1.1.3 different time points adds the medicine function analysis for viral yield
CVB3 proliferating cycle, about 10h, completed following steps: virus adhere to, enters, shelled, polyprotein translation and cutting, viral RNA duplication, assemble and discharge in a replicative cycle.These committed steps all can be as the Effective target site of antiviral drugs effect.Therefore present invention design different time points in one replicative cycle of virus adds medicine, measures its progeny virus infectivity respectively when an end cycle, determines the medicine active phase for CVB3.
2, test method
2.1 analog are for the direct killing effect analysis of CVB3
The CVB3 suspension of high titre hatches 24h with Gramine and derivant (selecting to suppress to greatest extent the concentration of cell CPE) thereof at 4 DEG C of refrigerators, viral suspension dilution certain multiple, it is made to be much smaller than the compound valid density for HIV suppression, titrate in the most adherent the most ready Hep-2 cell covering with monolayer, calculated the TCID50 value of viral suspension by Reed and Muench method.

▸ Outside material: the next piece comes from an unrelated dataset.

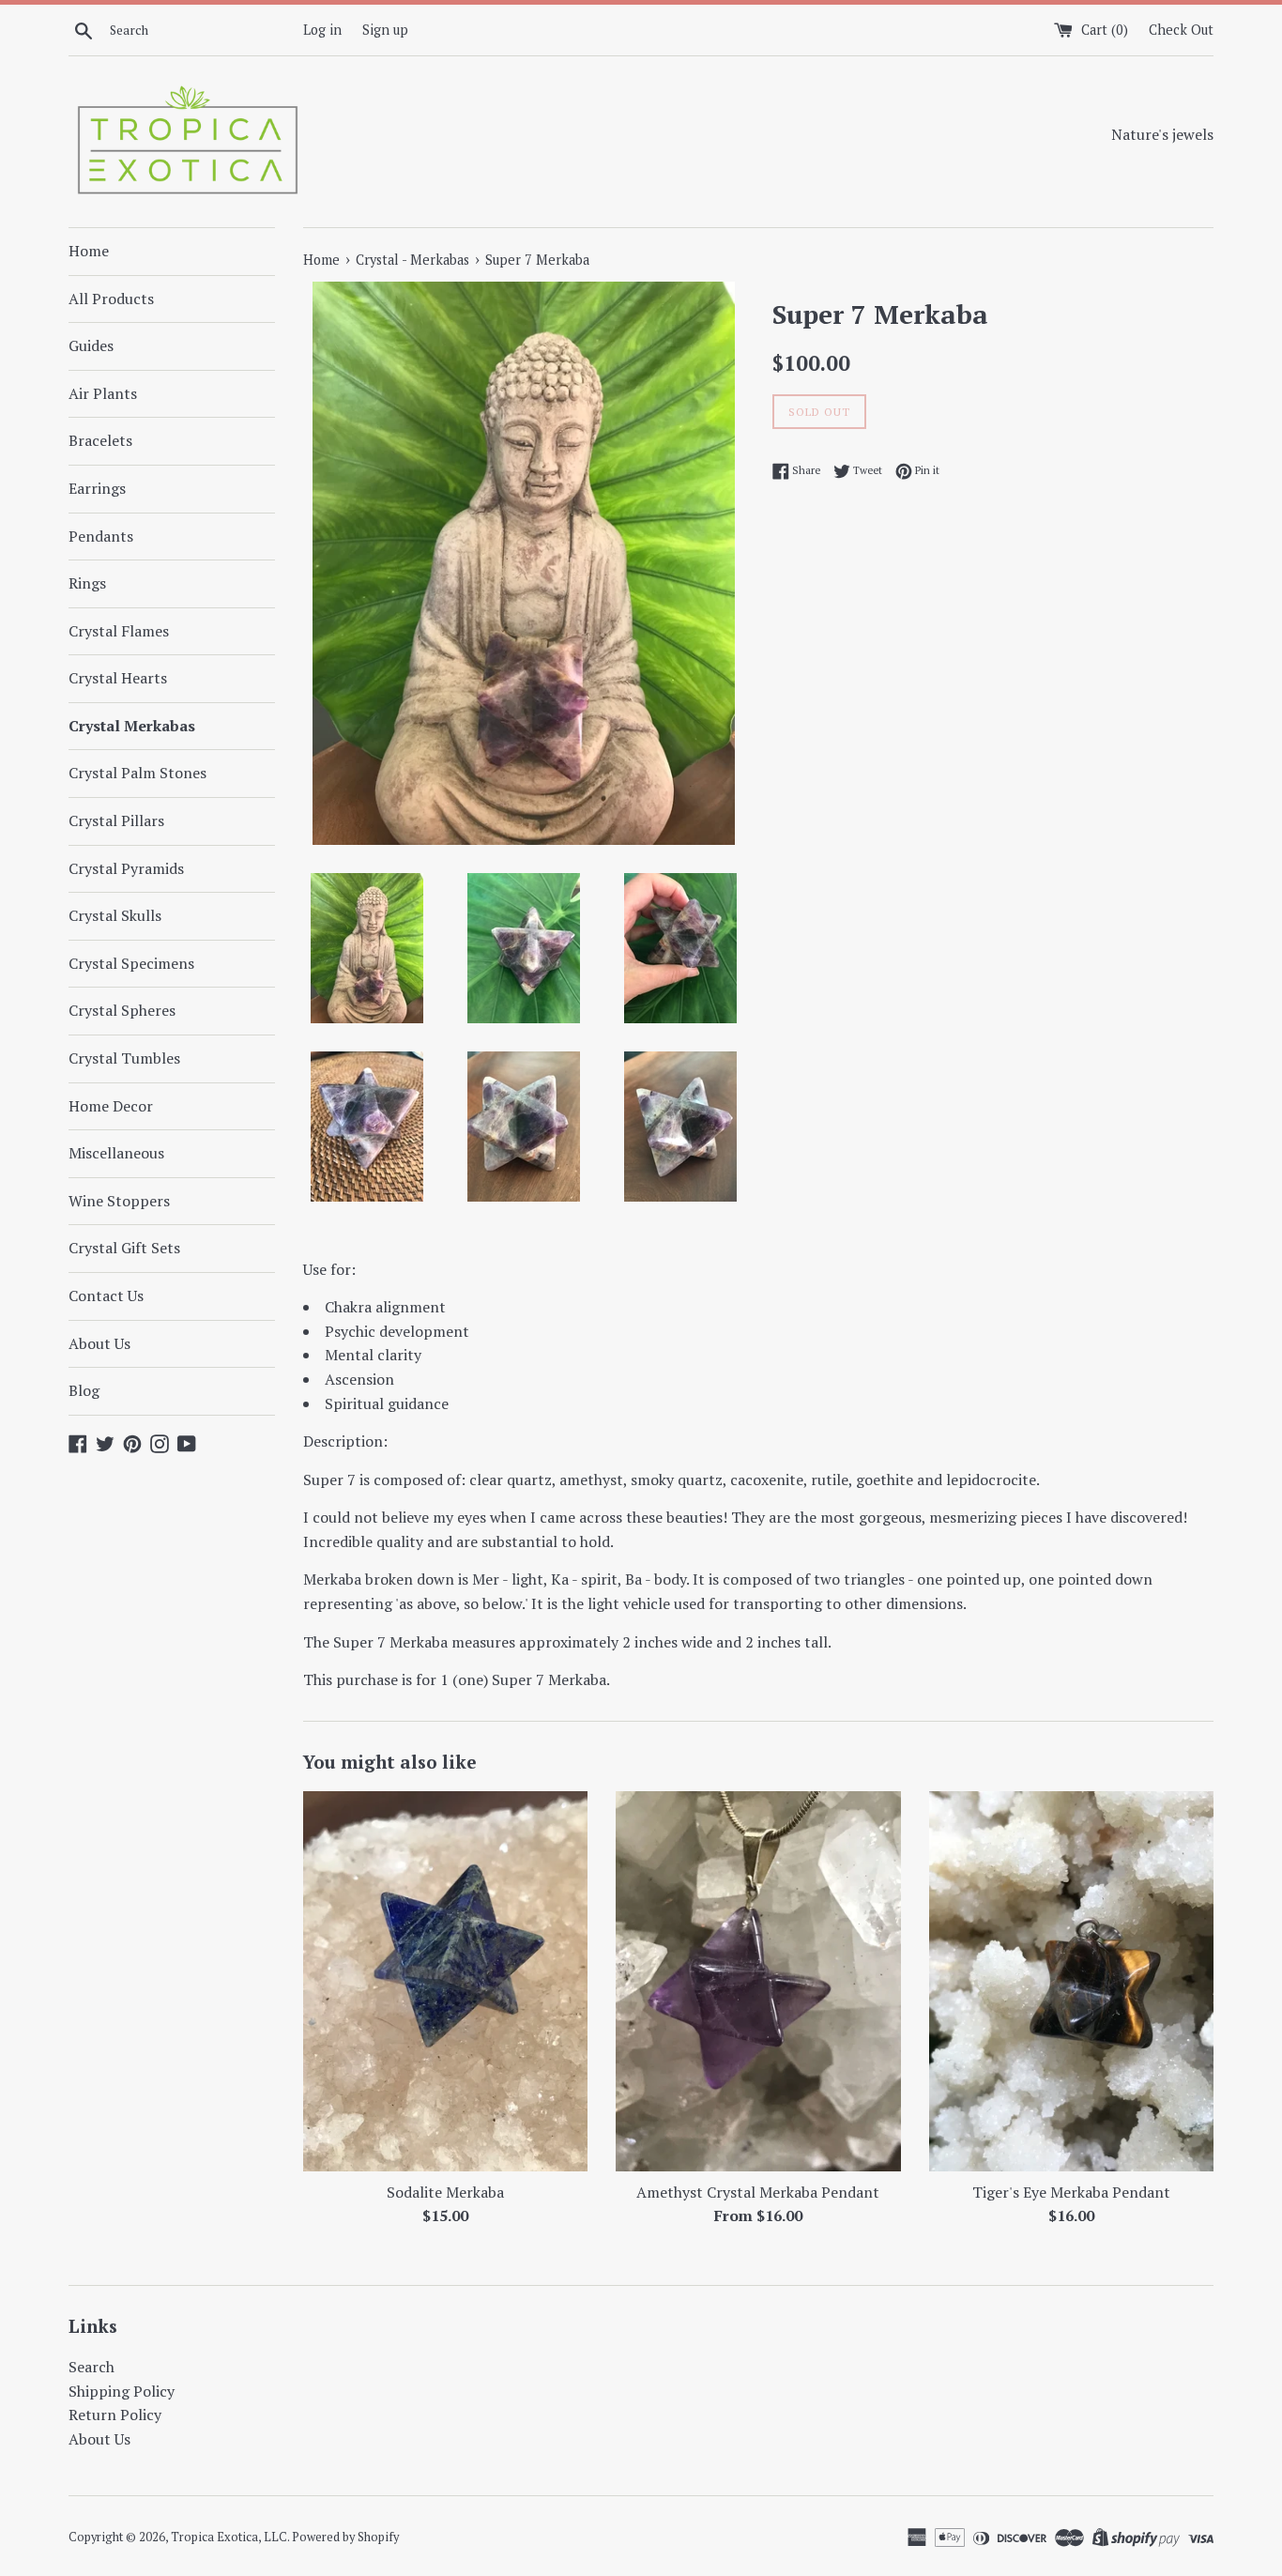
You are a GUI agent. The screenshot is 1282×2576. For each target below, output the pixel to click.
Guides (91, 345)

2.2 analog are for the analysis of CVB3 model of action
The compound impact for CVB3 is measured respectively by three kinds of different dosing methods (before CVB3 infects, between infection, adding test compound after infection).
(1) preventive effect: added analog effect before CVB3 infects.
After Hep-2 cell covers with monolayer in 96 orifice plates, inhale and abandon culture fluid, add and test compound incubation 2h containing variable concentrations, after discarding medicine culture fluid, the CVB3 suspension absorption 1h of 100TCID50, removes viral suspension, adds cell culture maintenance medium and continue to cultivate.Observation of cell CPE during 48h, measures cell survival rate.
(2) suppression adsorption: add analog effect during CVB3 infects.
By CVB3 suspension and test compound mixing, direct titration in the Hep-2 cell covering with monolayer 96 orifice plate, 37 DEG C, 5%CO2After incubator absorption 1h, discard infection liquid, add cell maintenance medium and continue to cultivate.Cell survival rate is measured during 48h.
(3) therapeutical effect: add analog effect after CVB3 infects.
After Hep-2 cell covers with monolayer in 96 orifice plates, inhale and abandon culture fluid, the CVB3 suspension absorption 1h of 100TCID50, discard virus liquid, add the test compound containing variable concentrations and continue to cultivate, during 48h, detect cell CPE and survival rate.
In order to verify the different dosing method inhibitory action for CVB3 further, selection represents analog G19, set concentration as 40 μ g/mL, 20 μ g/mL, 10 μ g/mL, 5 μ g/mL, cultivated by above-mentioned three kinds of dosing methods respectively, observation of cell CPE during 48h, TCID50 method measures progeny virus production.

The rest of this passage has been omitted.